FightAIDS@Home: A Layperson's Explanation
AIDS stands for "Acquired Immune Deficiency Syndrome." AIDS is caused by a virus called HIV — the Human Immunodeficiency Virus. When a human body is infected with HIV, it will work to fight the infection by making "antibodies," special molecules that are supposed to fight HIV.
Having HIV disease — or being HIV-positive — is not the same as having AIDS. Many people live with HIV, and do not get sick for many years. However, because the human body cannot generate antibodies that can eradicate HIV, as HIV disease continues, it slowly wears down the immune system, infecting key cells of the immune system and impairing their function or even destroying them. Eventually, HIV infection results in progressive depletion of the immune system, leading to "immune deficiency." The immune system is said to be "deficient" when it can no longer fulfill its role of fighting off infection and cancers. People with cellular immune deficiency are much more vulnerable to very rare infections such as tuberculosis, which can spread and mutate into drug resistant forms.
HIV remains a difficult target to stop because when it replicates, it does not do so perfectly and is thus continually changing. Scientists — like those at The Scripps Research Institute — have been studying HIV intensively to find ways to stop the onset of AIDS. The FightAIDS@Home Project is searching for drugs that can disable a key step in HIV's life cycle — specifically by blocking HIV-1 protease.
Blocking HIV Protease
Proteins are the basic building blocks in all of life's functions. (You can read more about them in the description of the Human Proteome Folding project.) Proteins are long chains of smaller molecules called amino acids. Enzymes are particular kinds of proteins that accelerate biochemical reactions. A protease ("pro-tee-ace") is an enzyme that is able to cut proteins apart at some point along the amino acid chain. For example, when you eat food containing protein, the protein molecules are cut apart into smaller amino acid molecules by proteases in your stomach. Your body can then use the amino acids to build the proteins it needs. While only a small percent of all of the proteins in an organism are proteases, they are very important in the proper functioning of its life processes.

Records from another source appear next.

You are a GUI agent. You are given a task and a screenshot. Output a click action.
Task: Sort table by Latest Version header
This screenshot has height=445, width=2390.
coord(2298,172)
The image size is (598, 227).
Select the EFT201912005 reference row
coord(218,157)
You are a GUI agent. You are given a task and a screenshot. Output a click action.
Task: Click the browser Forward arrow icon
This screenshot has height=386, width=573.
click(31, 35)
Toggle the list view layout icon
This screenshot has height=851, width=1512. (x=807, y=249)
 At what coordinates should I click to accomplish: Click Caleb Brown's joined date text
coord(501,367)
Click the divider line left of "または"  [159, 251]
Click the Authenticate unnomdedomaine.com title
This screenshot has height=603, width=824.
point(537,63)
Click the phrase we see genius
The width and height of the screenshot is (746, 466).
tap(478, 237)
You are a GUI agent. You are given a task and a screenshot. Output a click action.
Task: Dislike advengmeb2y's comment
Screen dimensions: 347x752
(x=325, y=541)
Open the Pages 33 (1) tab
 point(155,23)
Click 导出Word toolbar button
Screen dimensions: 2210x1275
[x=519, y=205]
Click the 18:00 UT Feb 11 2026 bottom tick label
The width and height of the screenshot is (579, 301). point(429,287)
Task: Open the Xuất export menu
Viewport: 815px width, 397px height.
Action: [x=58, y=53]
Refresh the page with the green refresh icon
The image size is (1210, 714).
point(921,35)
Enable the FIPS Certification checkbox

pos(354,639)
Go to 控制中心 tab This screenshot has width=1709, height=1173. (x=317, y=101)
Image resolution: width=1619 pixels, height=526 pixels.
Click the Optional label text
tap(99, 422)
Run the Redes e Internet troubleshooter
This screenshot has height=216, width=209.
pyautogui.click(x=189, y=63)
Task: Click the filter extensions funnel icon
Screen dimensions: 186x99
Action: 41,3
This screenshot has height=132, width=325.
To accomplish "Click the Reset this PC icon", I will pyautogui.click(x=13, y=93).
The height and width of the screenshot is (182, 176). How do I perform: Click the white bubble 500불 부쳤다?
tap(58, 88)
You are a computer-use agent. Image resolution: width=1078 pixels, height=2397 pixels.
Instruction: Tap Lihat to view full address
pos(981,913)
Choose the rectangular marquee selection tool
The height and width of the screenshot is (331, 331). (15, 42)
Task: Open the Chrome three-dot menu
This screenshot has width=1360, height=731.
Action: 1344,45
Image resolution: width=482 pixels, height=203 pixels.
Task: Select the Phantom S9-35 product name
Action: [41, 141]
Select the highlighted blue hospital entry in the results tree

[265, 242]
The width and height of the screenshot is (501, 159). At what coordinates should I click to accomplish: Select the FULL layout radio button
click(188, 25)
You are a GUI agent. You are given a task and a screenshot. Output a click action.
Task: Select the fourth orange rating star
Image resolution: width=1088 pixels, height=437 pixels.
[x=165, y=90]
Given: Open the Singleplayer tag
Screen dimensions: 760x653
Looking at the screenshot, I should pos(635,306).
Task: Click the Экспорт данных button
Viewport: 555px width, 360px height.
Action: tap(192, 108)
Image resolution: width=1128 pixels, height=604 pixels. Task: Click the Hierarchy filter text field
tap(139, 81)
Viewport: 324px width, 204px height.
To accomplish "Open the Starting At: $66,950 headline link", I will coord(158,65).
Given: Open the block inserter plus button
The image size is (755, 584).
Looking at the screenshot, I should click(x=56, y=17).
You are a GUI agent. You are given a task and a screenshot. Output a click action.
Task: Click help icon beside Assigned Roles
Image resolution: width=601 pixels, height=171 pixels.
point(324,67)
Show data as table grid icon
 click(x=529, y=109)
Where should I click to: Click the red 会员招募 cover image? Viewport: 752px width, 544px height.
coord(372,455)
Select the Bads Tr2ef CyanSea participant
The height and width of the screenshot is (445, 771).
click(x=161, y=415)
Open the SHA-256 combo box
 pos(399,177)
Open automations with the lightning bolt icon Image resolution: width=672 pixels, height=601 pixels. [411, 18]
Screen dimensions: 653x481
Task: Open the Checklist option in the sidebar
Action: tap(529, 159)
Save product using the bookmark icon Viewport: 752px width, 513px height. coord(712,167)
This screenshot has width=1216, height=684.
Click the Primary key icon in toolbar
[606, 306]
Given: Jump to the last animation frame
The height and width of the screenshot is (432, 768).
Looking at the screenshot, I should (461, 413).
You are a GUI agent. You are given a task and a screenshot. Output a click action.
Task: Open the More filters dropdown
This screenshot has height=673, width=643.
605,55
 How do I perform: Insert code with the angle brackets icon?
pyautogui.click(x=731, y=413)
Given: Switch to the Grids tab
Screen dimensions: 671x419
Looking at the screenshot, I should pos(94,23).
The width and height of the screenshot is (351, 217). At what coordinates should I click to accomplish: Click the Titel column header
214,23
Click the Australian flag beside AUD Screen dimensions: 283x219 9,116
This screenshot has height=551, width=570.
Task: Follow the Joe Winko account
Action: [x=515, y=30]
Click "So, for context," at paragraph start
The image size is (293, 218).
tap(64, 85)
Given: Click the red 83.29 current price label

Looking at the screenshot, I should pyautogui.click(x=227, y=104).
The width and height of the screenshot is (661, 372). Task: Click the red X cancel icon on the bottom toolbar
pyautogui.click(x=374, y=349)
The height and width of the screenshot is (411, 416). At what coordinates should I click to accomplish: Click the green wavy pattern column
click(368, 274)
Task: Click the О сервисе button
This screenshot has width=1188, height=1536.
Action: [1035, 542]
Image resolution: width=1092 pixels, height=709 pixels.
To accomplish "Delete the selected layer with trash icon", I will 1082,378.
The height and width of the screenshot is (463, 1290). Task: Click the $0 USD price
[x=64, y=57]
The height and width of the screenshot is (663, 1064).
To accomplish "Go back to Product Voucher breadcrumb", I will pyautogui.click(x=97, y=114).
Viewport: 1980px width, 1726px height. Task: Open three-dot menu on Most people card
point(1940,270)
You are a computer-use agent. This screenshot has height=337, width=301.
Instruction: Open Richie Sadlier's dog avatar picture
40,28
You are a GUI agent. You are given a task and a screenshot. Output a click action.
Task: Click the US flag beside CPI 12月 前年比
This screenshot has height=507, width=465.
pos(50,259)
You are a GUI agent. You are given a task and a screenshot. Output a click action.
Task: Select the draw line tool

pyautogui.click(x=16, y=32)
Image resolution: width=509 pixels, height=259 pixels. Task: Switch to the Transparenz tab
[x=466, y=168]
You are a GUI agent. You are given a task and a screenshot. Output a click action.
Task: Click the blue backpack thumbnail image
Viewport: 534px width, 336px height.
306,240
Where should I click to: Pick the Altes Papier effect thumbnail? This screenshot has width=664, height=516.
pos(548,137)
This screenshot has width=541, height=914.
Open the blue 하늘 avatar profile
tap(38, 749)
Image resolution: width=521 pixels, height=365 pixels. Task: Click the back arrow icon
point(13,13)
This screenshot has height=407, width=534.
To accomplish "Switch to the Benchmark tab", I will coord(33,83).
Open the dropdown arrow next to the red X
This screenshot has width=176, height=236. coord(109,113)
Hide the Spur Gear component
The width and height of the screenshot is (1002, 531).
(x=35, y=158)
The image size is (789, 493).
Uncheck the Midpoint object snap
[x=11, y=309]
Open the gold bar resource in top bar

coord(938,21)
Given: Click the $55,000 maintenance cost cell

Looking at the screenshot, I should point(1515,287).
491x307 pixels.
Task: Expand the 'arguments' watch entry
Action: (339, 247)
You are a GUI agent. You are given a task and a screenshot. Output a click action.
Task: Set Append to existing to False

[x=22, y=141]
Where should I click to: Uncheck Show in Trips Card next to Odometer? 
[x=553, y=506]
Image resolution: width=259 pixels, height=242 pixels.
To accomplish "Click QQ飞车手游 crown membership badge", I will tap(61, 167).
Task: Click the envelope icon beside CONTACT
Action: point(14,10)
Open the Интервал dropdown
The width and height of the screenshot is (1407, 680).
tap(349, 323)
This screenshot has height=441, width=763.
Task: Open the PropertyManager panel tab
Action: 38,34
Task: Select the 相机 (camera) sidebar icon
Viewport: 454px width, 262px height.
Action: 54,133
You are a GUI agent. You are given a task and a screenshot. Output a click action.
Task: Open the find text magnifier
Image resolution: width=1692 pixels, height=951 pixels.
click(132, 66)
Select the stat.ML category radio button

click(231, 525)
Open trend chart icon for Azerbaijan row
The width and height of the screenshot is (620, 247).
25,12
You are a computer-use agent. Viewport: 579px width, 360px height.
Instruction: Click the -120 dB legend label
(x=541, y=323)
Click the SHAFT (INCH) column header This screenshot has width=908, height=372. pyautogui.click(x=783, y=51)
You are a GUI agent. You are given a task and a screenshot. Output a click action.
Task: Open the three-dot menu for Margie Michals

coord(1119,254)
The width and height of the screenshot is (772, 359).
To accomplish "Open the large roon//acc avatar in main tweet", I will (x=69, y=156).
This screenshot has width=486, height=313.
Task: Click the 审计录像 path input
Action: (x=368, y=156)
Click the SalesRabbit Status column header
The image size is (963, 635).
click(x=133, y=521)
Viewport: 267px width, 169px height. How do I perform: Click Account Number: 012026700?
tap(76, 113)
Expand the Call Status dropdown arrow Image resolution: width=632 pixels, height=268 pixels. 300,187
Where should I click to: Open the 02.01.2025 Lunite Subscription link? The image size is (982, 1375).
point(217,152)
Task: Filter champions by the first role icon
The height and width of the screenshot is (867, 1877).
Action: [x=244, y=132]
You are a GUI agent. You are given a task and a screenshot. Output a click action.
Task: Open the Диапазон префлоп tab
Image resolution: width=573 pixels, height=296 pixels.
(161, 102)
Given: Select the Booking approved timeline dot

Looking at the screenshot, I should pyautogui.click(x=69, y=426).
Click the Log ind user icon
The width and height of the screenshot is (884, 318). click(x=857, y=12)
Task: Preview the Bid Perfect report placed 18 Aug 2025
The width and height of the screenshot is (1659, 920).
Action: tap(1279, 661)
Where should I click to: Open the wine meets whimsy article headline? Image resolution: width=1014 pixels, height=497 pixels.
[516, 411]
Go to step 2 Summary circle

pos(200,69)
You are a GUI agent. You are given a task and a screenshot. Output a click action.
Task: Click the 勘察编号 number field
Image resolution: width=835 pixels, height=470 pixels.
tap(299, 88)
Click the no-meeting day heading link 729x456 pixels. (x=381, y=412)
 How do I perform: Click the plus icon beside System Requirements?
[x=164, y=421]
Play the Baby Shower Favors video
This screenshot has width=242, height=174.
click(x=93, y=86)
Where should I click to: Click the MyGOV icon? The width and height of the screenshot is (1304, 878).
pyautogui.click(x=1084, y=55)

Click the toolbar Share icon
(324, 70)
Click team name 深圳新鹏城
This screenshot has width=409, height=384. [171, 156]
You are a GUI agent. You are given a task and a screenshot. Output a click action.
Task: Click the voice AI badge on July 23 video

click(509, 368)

But not all proteases are good. HIV makes and uses a particular protease, HIV-1 protease, which it uses to make the virus's different proteins.
This is where ligands play an important role. Ligands are small molecules that come from outside the cell that attach, or "bind," to pockets in proteins. These pockets are sometimes called receptors. You can think of a ligand binding to its receptor like a key fitting into a lock. The FightAIDS@Home Project is searching for ligands (drugs), which can attach to the HIV-1 protease receptor in a way that blocks its ability to function as an enzyme. This prevents the virus from spreading further in the body and developing into AIDS. Molecules that block HIV protease are called "protease inhibitors."
Your device will help by simulating the attachment process (docking) of many ligands to the HIV-1 protease, using one of two computer programs called AutoDock and Vina. The most promising ligands will be studied in more detail by scientists and should lead to better protease inhibitor drugs for controlling HIV and ultimately preventing the onset of AIDS.